**Text**
-- begin --

My mom loves to cook but she doesn't have any English. So I looked into the food recipe blog niche.

It turns out that it's almost impossible for an average joe to rank on google with that. After digging around and finding different blogs I saw that even with an English actor and good quality production your typical food recipe videos on YouTube don't get much traction at all. Obviously, because you search for these and the results you get are the popular results. The videos that do well are some pretty faces with clickbait titles related to current trendy niches. So YouTube and Google search are a dead-end for us.

How I categorize our ability:

1. I can write decent food recipe posts. Not the best because I won't go into details with all different variations and shit. So there's not much value I can offer. We aren't content writers and probably won't be.

2. We can have decent photos. We aren't photographers, so the photos will be decent good because we've got a DSLR and found some nice ways to compose the shots for them to look good.

3. We're never going to push video content. Mom doesn't have English. No one is a great speaker. The kitchen looks like shit.

If you think about it: then what can you offer? Just another average recipe blog? I guess...

How do recipe blogs get traffic?

It's no surprise that 95% of traffic to these blogs come from Pinterest.

Pinterest is perfect for this. The pins that look great and the creators that publish 50+ of them per day and have 300+ recipes in a specific niche do quite fine. Some blogs that I've researched are capable of achieving 100k+ sessions per month. However, you have to note that the traffic they get is from 2017-2019 data. Pinterest back then was less crowded than today.

The problem with Pinterest

Food bloggers seem to be these moms that were into blogging for several years. Most migrated from wix sites and the likes. They have hundreds of recipes that were written on enthusiasm. To me it seems that because they have so much content that they then took to promote through Pinterest in 2018, 2019 has paid them off because they didn't have to start from scratch at all. They just pushed thousands of pins on to the platform. There's volume.

Once they've made it to 100k or so sessions, they realized it's not scalable at all.

If you do your research you realize that the earnings are thus:

1. <3% are Amazon affiliate commissions.
2. 10% are either sponsored posts or photoshoots for other people
3. 85%+ is ad revenue.

The bloggers that are doing more money are the ones that are selling "How to make 10k/mo from food blog in a year through Pinterest".

No wonder that's where the bulk of their revenue comes from.

-- end --

**Recorded data**

-- begin --

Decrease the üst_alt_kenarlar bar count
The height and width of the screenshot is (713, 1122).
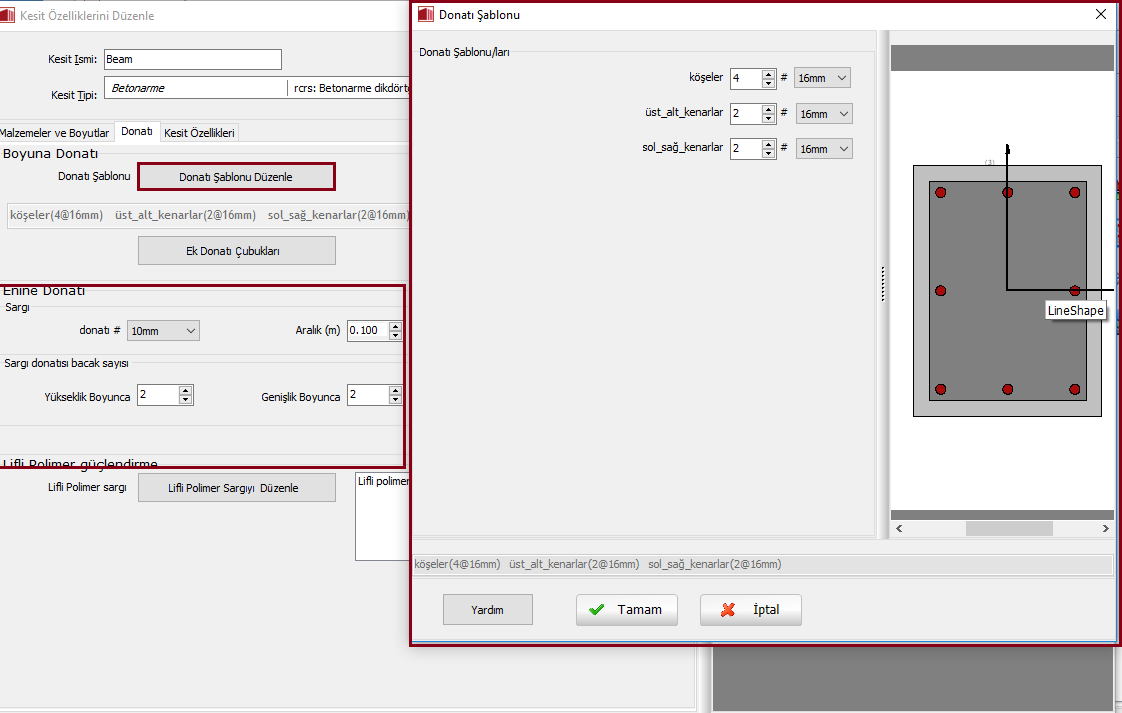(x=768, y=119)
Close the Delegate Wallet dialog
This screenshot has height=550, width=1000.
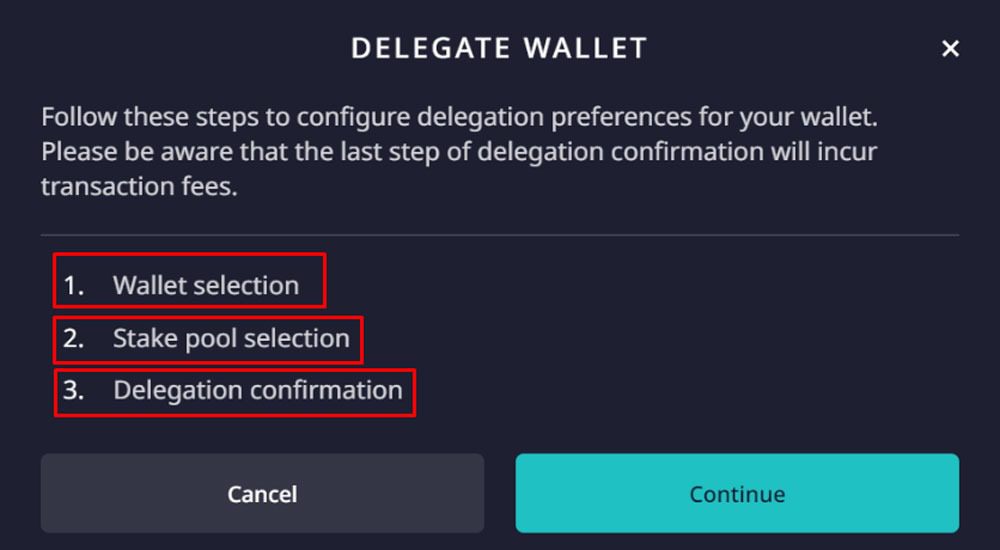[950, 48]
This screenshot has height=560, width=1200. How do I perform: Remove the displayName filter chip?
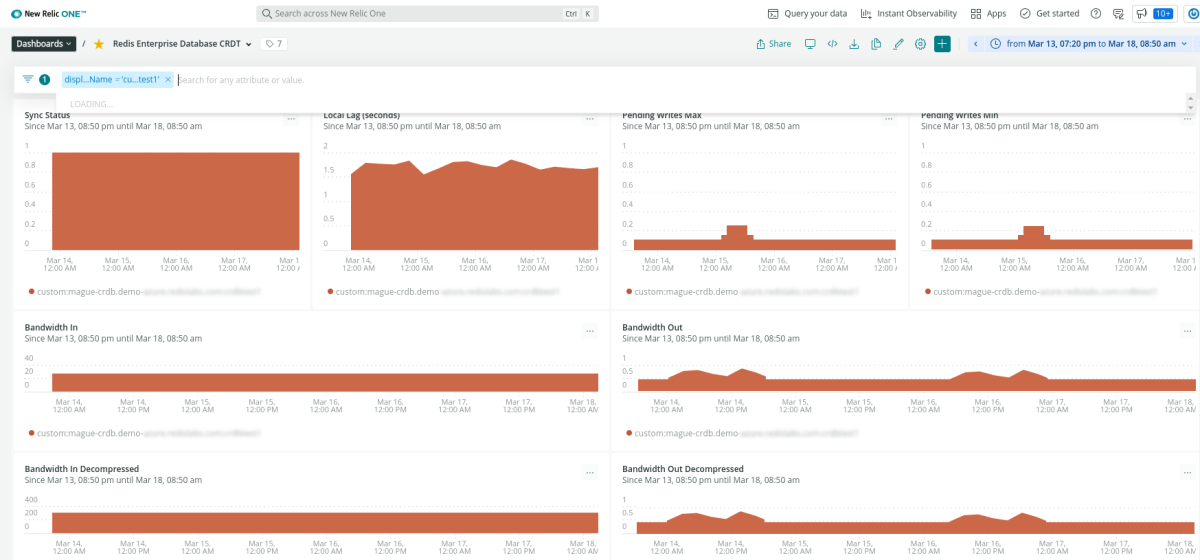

-- end --
-- begin --

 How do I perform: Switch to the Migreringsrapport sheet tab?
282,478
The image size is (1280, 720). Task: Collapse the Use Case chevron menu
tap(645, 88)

-- end --
-- begin --

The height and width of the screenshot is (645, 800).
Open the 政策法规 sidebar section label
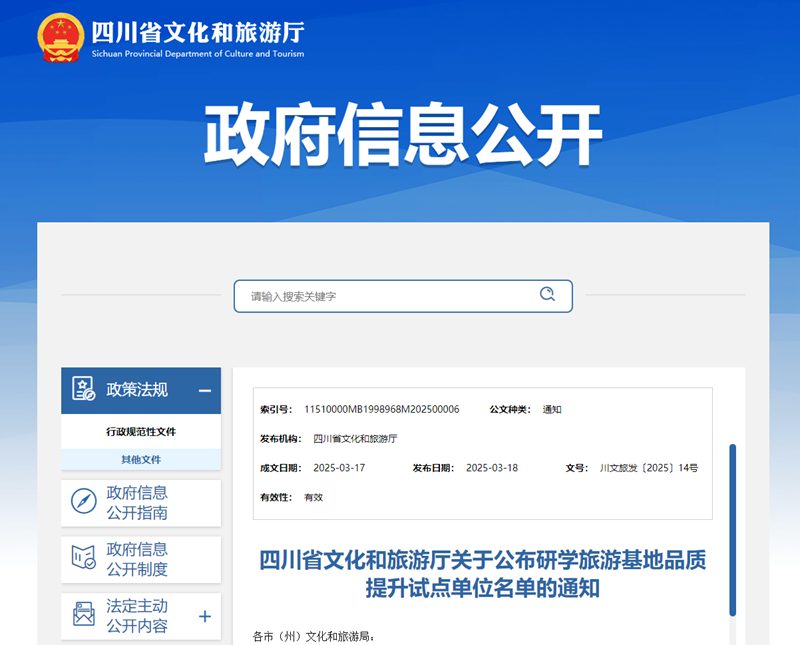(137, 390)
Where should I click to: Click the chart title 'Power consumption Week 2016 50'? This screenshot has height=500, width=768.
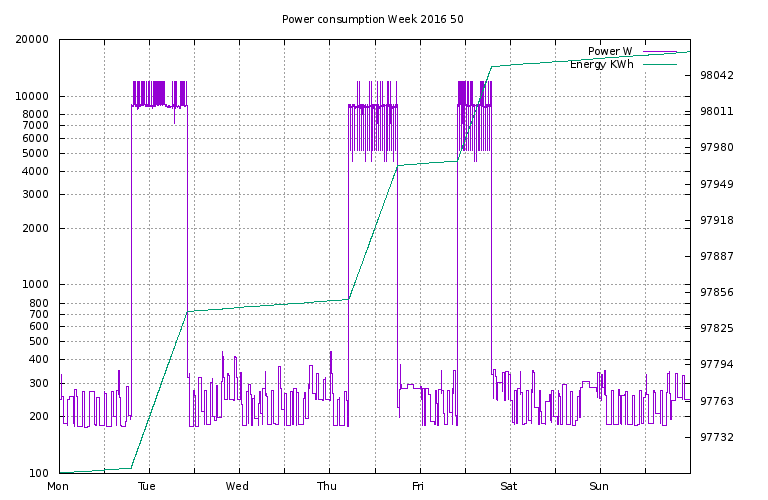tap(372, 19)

-- end --

**Short exercise**
Please state what share of traffic to recipe blogs comes from Pinterest, according to the recipe blog post. The rows are separate from the recipe blog post.

**Solution to the exercise**
95%